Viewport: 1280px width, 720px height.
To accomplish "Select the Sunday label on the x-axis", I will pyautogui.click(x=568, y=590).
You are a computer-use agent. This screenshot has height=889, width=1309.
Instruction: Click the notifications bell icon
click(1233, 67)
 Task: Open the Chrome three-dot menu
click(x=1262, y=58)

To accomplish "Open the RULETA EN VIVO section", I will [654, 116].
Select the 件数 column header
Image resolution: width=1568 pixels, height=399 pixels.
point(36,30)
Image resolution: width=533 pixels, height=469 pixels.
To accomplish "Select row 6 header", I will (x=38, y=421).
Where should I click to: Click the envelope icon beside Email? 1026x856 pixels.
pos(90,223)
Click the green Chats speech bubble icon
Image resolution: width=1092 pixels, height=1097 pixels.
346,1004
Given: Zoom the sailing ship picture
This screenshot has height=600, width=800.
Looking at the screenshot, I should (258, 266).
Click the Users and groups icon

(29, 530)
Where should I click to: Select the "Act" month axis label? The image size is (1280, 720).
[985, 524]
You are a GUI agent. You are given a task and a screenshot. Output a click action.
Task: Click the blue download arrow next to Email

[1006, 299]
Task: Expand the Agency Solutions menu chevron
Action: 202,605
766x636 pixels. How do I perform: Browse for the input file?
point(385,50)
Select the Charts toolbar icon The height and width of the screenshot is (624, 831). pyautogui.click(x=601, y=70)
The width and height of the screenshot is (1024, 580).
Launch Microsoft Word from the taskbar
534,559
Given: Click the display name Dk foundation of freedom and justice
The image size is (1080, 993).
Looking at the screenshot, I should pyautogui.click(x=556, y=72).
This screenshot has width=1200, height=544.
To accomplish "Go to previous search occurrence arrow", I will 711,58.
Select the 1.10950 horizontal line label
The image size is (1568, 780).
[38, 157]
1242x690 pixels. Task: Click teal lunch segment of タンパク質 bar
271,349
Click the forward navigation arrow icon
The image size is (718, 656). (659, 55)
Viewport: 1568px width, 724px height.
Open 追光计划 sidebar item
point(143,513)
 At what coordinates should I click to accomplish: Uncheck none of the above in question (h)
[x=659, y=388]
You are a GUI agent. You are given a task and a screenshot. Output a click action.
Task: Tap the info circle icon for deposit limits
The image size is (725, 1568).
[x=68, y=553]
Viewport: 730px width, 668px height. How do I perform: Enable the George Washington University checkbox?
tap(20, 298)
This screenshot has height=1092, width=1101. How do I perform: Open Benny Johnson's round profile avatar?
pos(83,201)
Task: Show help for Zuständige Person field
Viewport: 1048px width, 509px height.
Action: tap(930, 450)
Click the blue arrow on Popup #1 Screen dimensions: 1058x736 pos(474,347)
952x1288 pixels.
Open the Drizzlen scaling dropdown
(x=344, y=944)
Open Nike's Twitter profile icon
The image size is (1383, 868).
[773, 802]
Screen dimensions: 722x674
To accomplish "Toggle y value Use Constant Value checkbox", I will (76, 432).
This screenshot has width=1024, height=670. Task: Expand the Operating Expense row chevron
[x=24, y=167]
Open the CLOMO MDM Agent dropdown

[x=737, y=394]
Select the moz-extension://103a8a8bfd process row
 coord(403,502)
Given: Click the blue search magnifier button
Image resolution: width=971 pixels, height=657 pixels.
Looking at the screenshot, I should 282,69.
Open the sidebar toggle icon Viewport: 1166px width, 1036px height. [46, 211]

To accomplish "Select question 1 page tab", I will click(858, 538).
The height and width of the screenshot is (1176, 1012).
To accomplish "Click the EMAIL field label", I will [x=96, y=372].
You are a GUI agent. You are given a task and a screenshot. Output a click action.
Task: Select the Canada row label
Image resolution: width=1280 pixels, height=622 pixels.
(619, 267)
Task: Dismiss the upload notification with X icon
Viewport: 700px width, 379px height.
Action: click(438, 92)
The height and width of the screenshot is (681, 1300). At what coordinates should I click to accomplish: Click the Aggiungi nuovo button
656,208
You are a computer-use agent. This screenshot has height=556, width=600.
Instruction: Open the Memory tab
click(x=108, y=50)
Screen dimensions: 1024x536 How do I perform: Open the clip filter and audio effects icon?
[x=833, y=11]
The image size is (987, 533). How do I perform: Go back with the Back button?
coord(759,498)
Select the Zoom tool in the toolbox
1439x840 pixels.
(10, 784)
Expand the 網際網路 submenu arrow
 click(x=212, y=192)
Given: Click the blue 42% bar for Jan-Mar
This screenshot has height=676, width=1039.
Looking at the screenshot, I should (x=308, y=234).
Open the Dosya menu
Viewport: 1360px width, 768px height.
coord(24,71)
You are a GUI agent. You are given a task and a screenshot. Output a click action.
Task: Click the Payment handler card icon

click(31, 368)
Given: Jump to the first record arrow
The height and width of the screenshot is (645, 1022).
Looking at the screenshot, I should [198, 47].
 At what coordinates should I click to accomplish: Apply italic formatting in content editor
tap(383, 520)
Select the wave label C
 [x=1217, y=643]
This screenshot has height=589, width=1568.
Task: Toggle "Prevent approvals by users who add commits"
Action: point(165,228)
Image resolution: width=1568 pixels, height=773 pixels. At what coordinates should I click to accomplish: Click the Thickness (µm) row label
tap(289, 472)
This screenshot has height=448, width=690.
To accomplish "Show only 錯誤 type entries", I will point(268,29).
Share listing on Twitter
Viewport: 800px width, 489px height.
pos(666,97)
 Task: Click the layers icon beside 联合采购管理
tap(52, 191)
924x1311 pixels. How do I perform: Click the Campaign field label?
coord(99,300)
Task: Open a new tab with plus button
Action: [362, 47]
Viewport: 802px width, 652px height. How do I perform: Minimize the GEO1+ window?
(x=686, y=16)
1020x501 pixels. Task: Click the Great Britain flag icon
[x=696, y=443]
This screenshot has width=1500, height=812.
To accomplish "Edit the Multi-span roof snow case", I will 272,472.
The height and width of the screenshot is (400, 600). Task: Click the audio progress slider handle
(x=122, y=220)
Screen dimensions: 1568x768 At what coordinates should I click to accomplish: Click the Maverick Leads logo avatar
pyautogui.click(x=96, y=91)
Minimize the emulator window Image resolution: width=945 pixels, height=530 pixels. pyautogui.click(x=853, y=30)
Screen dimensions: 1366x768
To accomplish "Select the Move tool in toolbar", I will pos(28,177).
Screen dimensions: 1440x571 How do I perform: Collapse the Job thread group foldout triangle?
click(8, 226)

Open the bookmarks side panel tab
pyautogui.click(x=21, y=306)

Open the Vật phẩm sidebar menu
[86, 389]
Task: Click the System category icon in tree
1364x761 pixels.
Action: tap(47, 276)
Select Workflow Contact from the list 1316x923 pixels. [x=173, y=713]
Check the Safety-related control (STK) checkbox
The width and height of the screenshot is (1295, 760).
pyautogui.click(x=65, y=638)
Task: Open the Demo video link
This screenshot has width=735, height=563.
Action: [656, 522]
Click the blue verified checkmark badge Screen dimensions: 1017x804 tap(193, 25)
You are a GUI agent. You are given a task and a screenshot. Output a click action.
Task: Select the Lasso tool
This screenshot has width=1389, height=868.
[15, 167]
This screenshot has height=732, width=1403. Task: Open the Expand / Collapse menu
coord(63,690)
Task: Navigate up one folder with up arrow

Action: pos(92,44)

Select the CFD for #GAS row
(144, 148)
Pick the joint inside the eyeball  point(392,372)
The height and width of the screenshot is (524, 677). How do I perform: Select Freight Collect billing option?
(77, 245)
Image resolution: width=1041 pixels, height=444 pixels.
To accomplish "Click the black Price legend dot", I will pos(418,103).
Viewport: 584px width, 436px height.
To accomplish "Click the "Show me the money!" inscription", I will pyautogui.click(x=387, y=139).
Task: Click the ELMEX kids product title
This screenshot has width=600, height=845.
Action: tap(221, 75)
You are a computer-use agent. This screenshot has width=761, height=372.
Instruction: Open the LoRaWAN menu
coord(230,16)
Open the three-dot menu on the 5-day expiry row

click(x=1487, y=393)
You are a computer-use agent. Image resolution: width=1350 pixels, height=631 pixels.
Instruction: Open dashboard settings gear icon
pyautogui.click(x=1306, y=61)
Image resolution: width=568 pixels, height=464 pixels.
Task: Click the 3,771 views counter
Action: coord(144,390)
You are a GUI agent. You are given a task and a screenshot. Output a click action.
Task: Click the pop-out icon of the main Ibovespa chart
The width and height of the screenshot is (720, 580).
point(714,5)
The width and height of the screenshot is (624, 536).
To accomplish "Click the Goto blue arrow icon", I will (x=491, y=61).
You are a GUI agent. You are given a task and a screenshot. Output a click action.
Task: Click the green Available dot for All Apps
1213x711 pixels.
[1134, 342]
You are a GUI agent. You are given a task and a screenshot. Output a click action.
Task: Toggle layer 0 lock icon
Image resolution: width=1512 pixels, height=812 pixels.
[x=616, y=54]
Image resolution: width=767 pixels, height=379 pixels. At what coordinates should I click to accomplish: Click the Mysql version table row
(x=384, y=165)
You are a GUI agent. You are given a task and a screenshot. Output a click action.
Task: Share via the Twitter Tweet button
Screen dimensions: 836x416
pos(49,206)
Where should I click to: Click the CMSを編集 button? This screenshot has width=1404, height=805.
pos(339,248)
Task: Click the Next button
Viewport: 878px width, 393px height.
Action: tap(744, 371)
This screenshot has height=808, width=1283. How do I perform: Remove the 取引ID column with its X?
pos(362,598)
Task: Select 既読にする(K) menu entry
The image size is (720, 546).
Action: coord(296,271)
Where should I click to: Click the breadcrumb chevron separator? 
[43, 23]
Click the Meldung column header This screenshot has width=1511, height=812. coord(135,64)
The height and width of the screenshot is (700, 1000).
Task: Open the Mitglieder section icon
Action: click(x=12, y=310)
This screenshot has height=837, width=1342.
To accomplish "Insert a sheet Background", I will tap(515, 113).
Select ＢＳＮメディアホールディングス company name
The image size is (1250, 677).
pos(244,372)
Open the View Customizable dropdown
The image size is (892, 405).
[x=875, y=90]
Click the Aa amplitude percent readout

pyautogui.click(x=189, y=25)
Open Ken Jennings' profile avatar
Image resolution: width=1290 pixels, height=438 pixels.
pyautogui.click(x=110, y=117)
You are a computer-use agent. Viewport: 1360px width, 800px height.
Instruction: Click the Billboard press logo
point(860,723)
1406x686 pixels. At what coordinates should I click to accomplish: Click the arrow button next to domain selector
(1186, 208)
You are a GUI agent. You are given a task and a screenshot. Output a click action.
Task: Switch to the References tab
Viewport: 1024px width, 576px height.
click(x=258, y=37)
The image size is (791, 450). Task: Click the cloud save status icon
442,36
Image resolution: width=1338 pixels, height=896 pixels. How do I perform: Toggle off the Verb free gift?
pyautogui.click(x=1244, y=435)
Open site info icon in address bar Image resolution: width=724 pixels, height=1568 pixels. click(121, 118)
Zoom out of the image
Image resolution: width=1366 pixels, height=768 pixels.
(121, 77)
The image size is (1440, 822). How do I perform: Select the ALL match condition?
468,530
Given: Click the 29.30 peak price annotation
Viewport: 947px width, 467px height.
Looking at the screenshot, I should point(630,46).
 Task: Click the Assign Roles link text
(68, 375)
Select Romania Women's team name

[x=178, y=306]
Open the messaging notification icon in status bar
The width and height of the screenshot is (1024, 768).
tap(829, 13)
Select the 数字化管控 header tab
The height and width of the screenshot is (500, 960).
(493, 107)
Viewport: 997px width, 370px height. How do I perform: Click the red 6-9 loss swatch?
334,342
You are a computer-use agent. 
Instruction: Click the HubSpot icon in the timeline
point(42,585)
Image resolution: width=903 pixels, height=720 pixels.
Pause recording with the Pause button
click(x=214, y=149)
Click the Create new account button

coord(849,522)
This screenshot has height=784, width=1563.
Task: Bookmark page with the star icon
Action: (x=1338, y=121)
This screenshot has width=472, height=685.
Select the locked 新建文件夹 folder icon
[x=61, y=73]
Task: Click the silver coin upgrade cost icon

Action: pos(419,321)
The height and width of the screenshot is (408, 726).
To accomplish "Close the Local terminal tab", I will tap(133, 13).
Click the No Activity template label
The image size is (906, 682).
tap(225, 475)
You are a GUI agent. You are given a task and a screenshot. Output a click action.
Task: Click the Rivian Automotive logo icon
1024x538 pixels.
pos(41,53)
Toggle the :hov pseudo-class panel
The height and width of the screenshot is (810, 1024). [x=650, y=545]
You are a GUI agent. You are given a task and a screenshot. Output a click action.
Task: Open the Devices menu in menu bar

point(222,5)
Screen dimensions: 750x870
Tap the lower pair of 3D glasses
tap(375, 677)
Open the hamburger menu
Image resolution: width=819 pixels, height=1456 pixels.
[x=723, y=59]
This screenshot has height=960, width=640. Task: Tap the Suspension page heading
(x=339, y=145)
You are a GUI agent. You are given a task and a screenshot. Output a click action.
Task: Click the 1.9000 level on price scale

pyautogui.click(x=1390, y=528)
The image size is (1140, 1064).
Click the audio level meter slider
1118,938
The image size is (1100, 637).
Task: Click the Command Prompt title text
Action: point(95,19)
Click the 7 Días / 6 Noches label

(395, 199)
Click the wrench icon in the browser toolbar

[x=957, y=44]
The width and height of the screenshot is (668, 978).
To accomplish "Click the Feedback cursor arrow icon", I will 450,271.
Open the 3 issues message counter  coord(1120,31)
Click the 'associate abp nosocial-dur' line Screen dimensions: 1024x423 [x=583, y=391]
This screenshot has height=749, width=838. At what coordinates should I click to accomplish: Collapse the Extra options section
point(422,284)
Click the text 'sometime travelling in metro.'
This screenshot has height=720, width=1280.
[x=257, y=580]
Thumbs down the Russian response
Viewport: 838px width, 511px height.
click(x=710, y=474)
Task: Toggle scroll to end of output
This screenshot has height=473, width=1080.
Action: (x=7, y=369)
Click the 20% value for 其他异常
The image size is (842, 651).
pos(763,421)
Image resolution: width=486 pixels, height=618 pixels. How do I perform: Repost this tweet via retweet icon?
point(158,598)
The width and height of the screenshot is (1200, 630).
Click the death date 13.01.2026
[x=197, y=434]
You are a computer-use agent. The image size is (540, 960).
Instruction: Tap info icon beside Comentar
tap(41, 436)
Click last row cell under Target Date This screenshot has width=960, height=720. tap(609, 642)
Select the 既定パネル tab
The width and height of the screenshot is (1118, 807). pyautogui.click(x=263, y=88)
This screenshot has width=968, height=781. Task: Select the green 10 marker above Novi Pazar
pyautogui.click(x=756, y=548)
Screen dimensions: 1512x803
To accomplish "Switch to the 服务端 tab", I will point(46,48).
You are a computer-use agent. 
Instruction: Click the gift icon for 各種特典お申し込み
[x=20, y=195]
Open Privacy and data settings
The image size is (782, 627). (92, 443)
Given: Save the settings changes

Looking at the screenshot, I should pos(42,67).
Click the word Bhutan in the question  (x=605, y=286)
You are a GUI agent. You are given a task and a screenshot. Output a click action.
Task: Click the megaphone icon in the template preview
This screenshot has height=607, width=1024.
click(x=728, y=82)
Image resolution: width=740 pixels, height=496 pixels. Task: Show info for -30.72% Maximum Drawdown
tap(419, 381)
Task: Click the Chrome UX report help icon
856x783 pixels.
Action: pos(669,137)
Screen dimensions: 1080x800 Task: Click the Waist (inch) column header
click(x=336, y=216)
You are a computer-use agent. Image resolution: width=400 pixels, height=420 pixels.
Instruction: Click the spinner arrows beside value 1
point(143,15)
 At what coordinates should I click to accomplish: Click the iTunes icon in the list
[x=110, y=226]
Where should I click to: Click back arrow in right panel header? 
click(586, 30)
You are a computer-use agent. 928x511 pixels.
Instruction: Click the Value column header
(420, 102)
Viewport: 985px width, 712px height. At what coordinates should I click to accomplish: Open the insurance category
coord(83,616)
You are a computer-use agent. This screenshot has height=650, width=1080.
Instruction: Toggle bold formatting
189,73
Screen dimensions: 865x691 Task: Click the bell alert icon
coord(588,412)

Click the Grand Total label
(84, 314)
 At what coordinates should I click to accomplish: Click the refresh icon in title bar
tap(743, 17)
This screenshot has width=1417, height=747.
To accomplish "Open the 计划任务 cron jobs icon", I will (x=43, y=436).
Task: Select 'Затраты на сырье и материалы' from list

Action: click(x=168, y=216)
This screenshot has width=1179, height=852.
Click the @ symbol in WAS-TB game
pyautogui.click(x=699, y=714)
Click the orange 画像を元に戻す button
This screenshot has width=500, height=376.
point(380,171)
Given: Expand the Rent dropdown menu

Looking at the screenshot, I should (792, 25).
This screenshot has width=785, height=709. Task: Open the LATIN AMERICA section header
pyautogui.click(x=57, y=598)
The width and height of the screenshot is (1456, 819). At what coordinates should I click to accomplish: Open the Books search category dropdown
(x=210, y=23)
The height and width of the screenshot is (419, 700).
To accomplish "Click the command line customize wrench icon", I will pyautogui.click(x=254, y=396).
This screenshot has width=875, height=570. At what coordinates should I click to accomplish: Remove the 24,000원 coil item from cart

━━━━━━━━━━━━━━━━

▸ **Problem details**
Pull every line holding "Switch" out of the records.

▸ **Answer box**
Task: Switch to the References tab
To accomplish "Switch to the 服务端 tab", I will point(46,48).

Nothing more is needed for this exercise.